Reproduce word for word every line from the one containing "perth@al-ayn.org.au (985, 684)" to the final line of the data below; omit the pictures.

Top of Record extracts

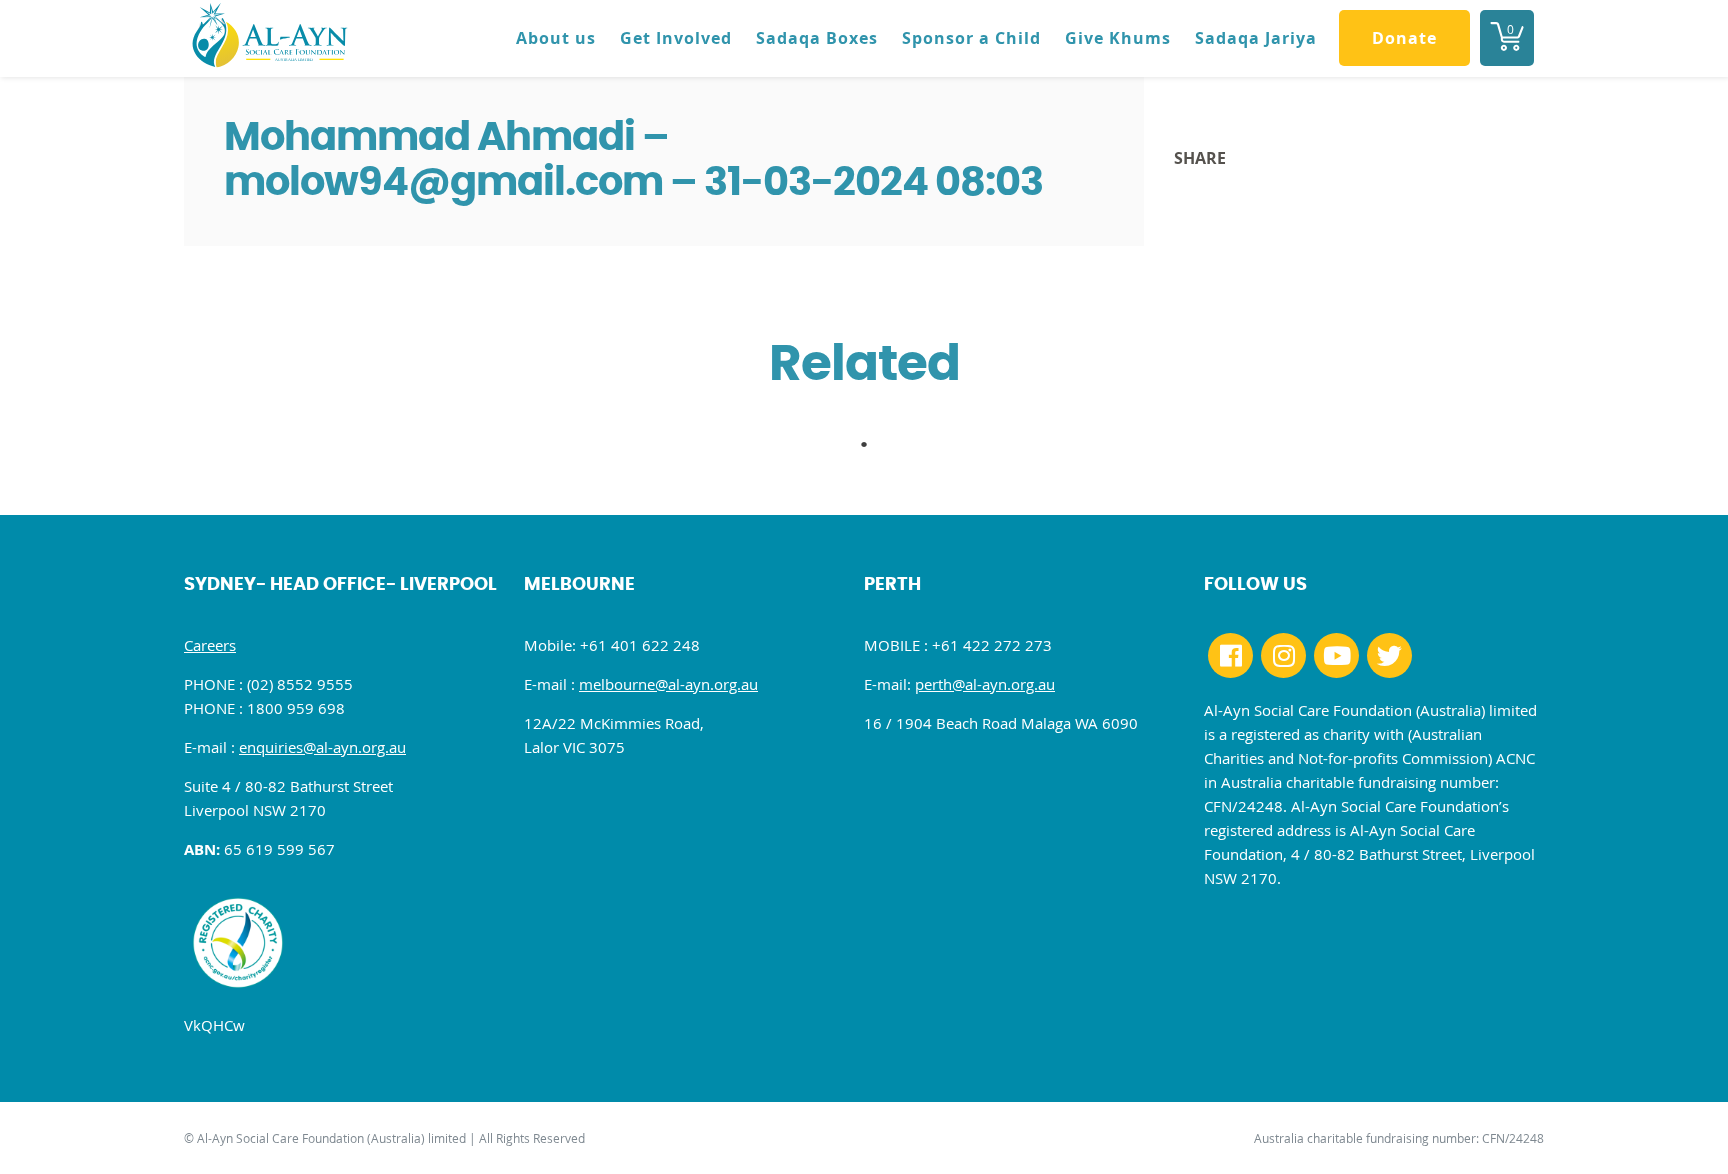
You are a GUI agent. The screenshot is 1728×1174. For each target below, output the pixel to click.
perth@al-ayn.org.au (985, 684)
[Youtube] (1336, 655)
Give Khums (1118, 38)
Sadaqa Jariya (1256, 38)
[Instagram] (1283, 655)
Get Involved (676, 38)
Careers (210, 645)
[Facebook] (1230, 655)
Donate (1404, 38)
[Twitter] (1389, 655)
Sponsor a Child (971, 38)
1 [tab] (874, 450)
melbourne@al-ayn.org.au (668, 684)
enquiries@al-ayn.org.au (322, 747)
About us (556, 38)
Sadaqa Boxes (817, 38)
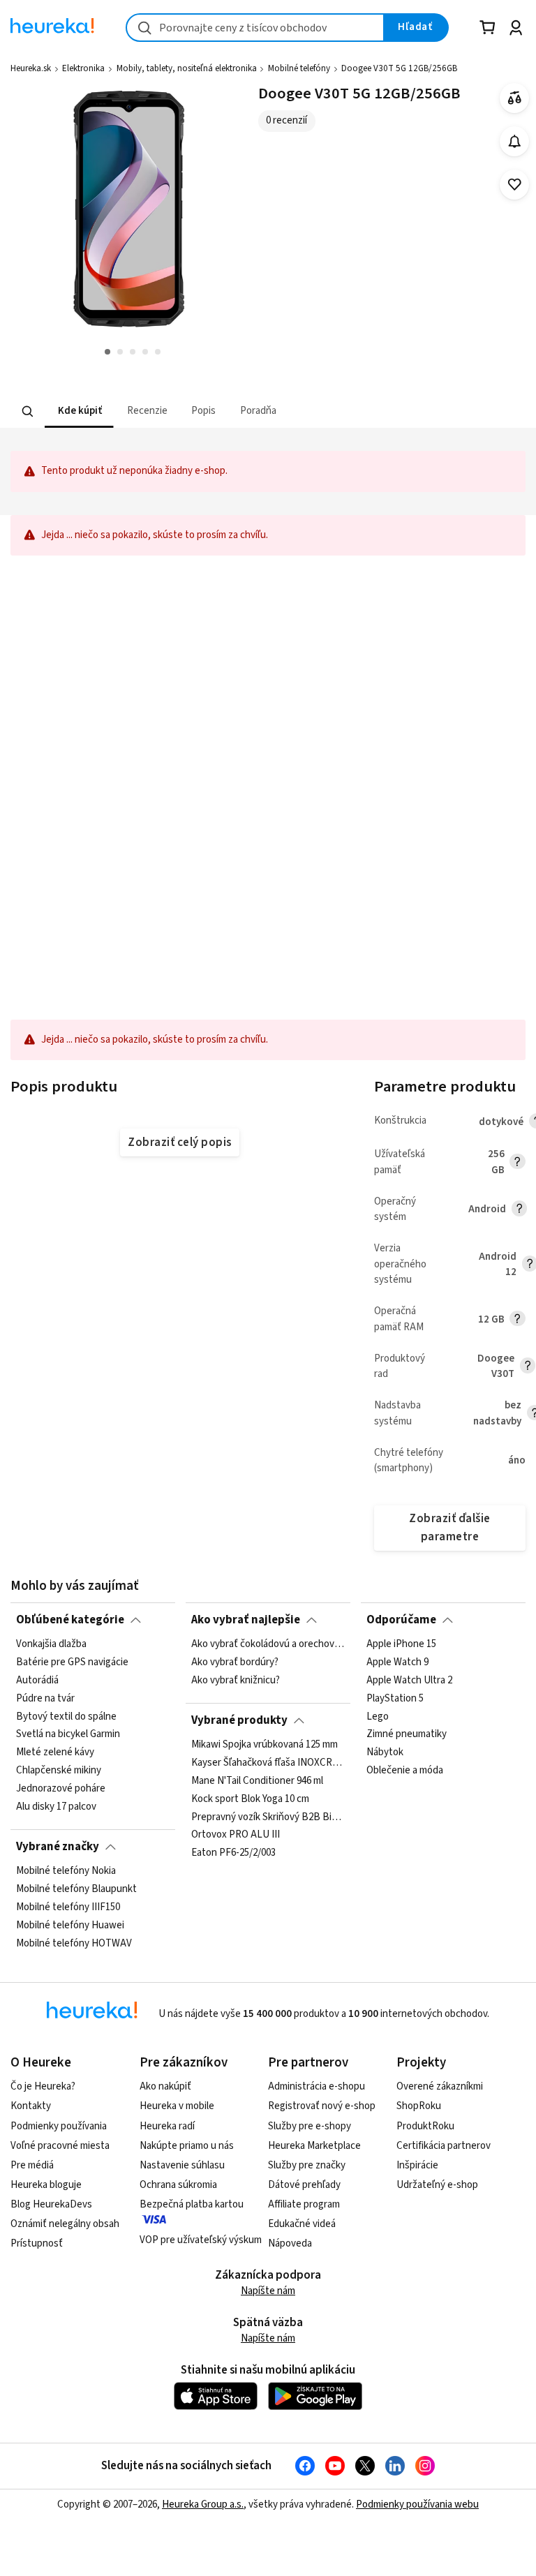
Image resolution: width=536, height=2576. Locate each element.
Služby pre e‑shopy (309, 2126)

Bottom of Record extracts

## Response to this exercise
perth@al-ayn.org.au (985, 684)
[Youtube] (1336, 655)
Give Khums (1118, 38)
Sadaqa Jariya (1256, 38)
[Instagram] (1283, 655)
Get Involved (676, 38)
Careers (210, 645)
[Facebook] (1230, 655)
Donate (1404, 38)
[Twitter] (1389, 655)
Sponsor a Child (971, 38)
1 [tab] (874, 450)
melbourne@al-ayn.org.au (668, 684)
enquiries@al-ayn.org.au (322, 747)
About us (556, 38)
Sadaqa Boxes (817, 38)
Image resolution: width=536, height=2576. Locate each element.
Služby pre e‑shopy (309, 2126)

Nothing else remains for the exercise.